Porque nuestros episodios nacionales de hoy no son solamente balcones aplaudiendo o caceroleando sino la aparición de nuevos personajes y, sobre todo, de novedosas circunstancias.

Cierto que hemos tenido a los de siempre: señoritos tipo Iván o administradores de suciedades como el don Pedro interpretado magníficamente por Agustín González, expresivo hasta provocarnos el vómito. Pero estamos viviendo los albores de lo que llaman nueva normalidad que me parece una suculenta mezcolanza de ciencia ficción con sainete.

Seguimos teniendo muchos Paco el Bajo queriendo pasar por habitante de las grandes superficies y no de la dehesa porcina.
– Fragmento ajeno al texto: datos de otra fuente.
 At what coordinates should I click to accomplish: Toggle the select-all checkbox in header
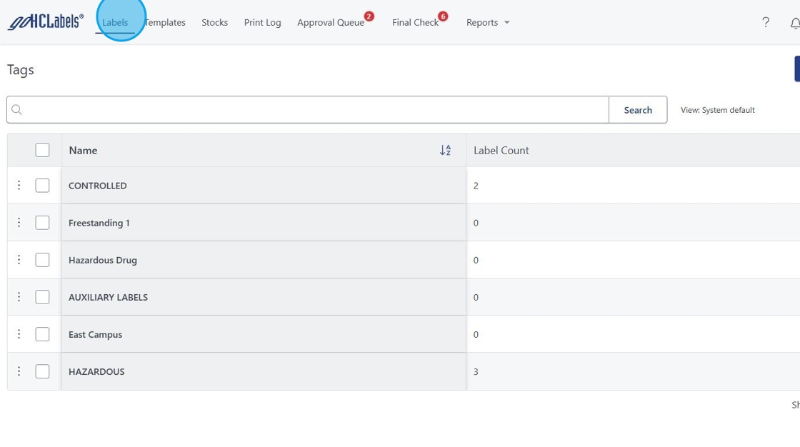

No ha cambiado el fondo de la relación entre nuestros señoritos cortijeros, los Pacos de siempre y aún los nuevos que toman el relevo en condiciones de explotación que, aunque parece difícil de comprender, son casi peores que las de antaño. Pero nuestro Paco nacional ha cambiado poco en cuanto a servilismo, simpleza y tendencia a que se le aparezcan los espejismos por las rutas imperiales. Aunque hace ya tiempo que, con lo de venirse a trabajar a la capital, por un momento hasta te puedes creer que eres El tigre de Chamberí, manejando la modernidad tecnológica con la voluntad forzada de José Luis Ozores cargando con su disfraz de marciano.

A estas alturas de la película ya sabemos (o podemos saber si nos sacudimos la pereza de pensar) quiénes y cómo interpretan la versión actual de los personajes que Delibes captó con tanta perspicacia en la realidad de su tiempo. Lo que no sabemos es cómo ni cuándo aparecerán los robocops para echar una mano a don Pedro (el administrador de la finca, no me sean mal pensados), que –por cierto- podría ser un replicante. Con poco trabajo: el mantenimiento de la nueva normalidad se apoya en pantallas llenas de mensajes sucesivos que nos infantilizan ofreciendo sin discusión posible las razones de nuestra obediencia ciega.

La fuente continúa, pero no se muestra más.